### TASK GOAL
Word for word, repeat the lines of the records from the one containing "Image resolution: width=923" through the last line, both included.
□ □ □ □
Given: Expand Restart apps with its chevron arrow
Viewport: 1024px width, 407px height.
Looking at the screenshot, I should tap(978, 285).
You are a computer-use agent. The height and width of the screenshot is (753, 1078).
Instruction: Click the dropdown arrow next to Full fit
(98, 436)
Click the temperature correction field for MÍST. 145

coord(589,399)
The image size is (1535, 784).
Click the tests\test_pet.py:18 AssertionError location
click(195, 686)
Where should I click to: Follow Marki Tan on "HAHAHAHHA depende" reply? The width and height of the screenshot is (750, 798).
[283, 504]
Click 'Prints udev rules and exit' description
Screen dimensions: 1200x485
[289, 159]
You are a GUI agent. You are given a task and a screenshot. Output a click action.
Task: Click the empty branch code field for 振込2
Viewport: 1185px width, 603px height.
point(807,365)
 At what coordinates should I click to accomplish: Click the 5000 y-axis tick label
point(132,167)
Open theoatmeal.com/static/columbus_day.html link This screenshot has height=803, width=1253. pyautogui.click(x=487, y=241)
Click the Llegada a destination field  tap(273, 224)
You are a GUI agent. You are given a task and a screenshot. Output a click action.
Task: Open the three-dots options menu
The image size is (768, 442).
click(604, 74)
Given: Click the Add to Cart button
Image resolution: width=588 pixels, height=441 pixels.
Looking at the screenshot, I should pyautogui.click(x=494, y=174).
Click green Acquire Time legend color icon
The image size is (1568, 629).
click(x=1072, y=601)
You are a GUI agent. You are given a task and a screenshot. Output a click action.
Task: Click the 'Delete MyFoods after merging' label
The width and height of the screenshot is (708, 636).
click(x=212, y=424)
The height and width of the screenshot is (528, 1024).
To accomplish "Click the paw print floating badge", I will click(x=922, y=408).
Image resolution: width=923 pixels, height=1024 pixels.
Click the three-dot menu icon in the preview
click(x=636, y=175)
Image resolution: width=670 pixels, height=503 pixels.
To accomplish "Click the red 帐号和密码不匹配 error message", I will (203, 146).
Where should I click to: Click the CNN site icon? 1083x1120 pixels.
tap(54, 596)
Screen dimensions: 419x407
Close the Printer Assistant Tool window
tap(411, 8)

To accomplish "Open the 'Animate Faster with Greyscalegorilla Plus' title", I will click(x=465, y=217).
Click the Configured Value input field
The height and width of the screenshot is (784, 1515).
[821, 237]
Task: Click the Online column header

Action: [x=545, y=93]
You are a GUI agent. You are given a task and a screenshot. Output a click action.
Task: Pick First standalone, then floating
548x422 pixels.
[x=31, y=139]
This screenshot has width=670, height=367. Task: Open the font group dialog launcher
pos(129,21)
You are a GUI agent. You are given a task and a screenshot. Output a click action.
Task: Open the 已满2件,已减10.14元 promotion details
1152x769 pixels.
□ □ □ □
### TASK SOLUTION
Image resolution: width=923 pixels, height=1024 pixels.
Click the three-dot menu icon in the preview
click(x=636, y=175)
Image resolution: width=670 pixels, height=503 pixels.
To accomplish "Click the red 帐号和密码不匹配 error message", I will (203, 146).
Where should I click to: Click the CNN site icon? 1083x1120 pixels.
tap(54, 596)
Screen dimensions: 419x407
Close the Printer Assistant Tool window
tap(411, 8)

To accomplish "Open the 'Animate Faster with Greyscalegorilla Plus' title", I will click(x=465, y=217).
Click the Configured Value input field
The height and width of the screenshot is (784, 1515).
[821, 237]
Task: Click the Online column header

Action: [x=545, y=93]
You are a GUI agent. You are given a task and a screenshot. Output a click action.
Task: Pick First standalone, then floating
548x422 pixels.
[x=31, y=139]
This screenshot has width=670, height=367. Task: Open the font group dialog launcher
pos(129,21)
You are a GUI agent. You are given a task and a screenshot. Output a click action.
Task: Open the 已满2件,已减10.14元 promotion details
1152x769 pixels.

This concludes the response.